## [To do]
In this exercise, copy exactly the lines from the one that contains "Booknapping Backstage II" through the end of the entries below; pictures are not copied.

## [Data for review]
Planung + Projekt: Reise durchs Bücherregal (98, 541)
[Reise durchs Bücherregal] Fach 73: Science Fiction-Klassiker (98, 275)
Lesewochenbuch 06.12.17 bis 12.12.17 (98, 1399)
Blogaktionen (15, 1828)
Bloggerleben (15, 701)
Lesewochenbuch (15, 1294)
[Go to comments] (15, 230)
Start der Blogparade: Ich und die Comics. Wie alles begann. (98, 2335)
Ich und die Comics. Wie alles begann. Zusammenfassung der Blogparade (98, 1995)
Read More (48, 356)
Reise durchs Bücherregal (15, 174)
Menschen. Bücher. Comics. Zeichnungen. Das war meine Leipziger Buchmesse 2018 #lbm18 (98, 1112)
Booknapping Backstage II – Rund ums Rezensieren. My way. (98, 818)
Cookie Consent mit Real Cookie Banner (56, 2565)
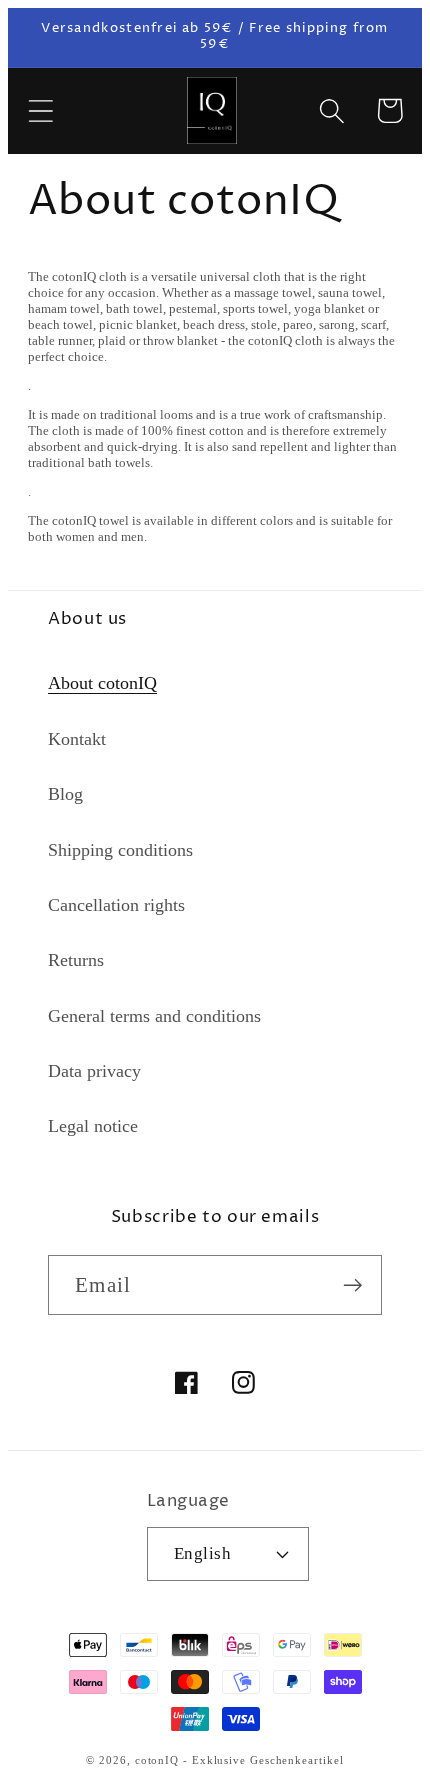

## [Response area]
Booknapping Backstage II – Rund ums Rezensieren. My way. (98, 818)
Cookie Consent mit Real Cookie Banner (56, 2565)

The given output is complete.